[[ Data for review open ]]

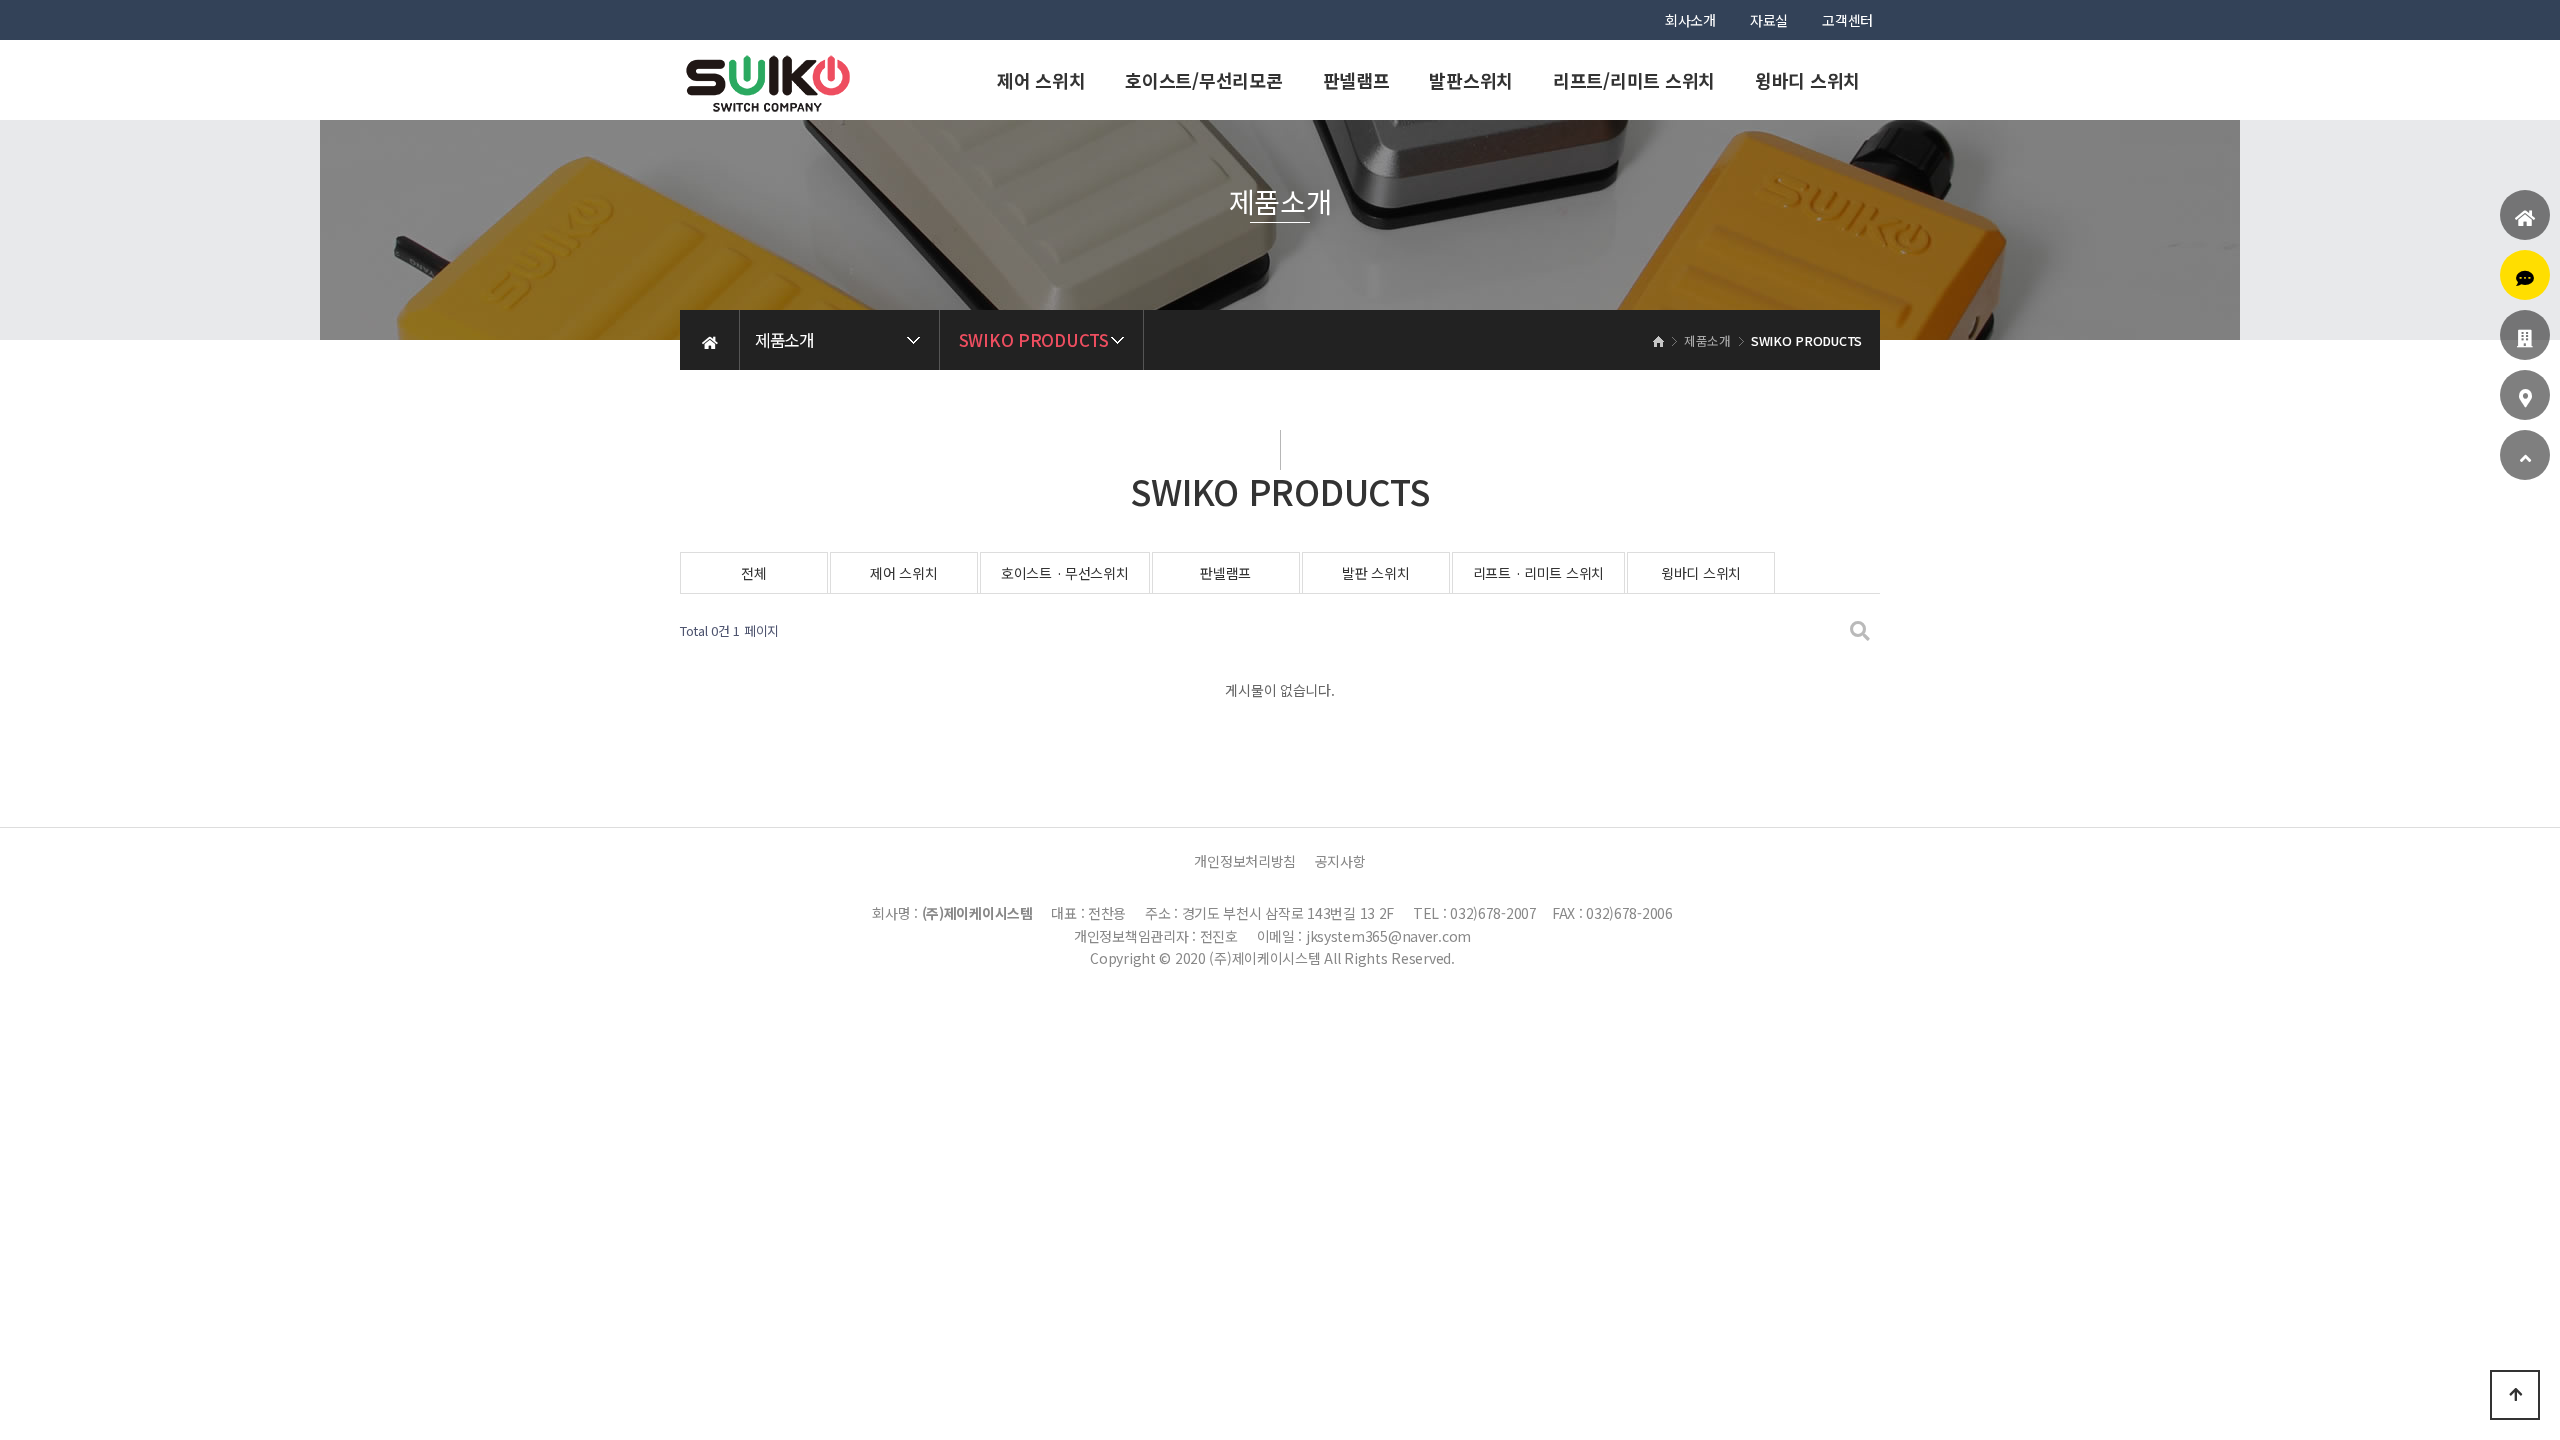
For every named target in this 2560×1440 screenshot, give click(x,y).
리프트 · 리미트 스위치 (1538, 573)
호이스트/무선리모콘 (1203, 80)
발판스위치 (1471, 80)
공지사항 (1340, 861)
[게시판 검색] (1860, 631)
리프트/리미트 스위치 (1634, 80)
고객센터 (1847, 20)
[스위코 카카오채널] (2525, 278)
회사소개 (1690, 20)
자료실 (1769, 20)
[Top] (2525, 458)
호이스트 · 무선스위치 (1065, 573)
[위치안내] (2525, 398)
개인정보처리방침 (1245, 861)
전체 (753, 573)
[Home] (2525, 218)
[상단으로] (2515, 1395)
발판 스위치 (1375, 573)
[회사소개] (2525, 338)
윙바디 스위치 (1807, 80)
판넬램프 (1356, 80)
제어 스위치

[[ Data for review closed ]]

* **Try it**: Could you restate the entries word for word, skipping any pictures?

* **Response to this exercise**:
For every named target in this 2560×1440 screenshot, give click(x,y).
리프트 · 리미트 스위치 (1538, 573)
호이스트/무선리모콘 (1203, 80)
발판스위치 (1471, 80)
공지사항 (1340, 861)
[게시판 검색] (1860, 631)
리프트/리미트 스위치 (1634, 80)
고객센터 (1847, 20)
[스위코 카카오채널] (2525, 278)
회사소개 (1690, 20)
자료실 (1769, 20)
[Top] (2525, 458)
호이스트 · 무선스위치 (1065, 573)
[위치안내] (2525, 398)
개인정보처리방침 (1245, 861)
전체 (753, 573)
[Home] (2525, 218)
[상단으로] (2515, 1395)
발판 스위치 (1375, 573)
[회사소개] (2525, 338)
윙바디 스위치 (1807, 80)
판넬램프 (1356, 80)
제어 스위치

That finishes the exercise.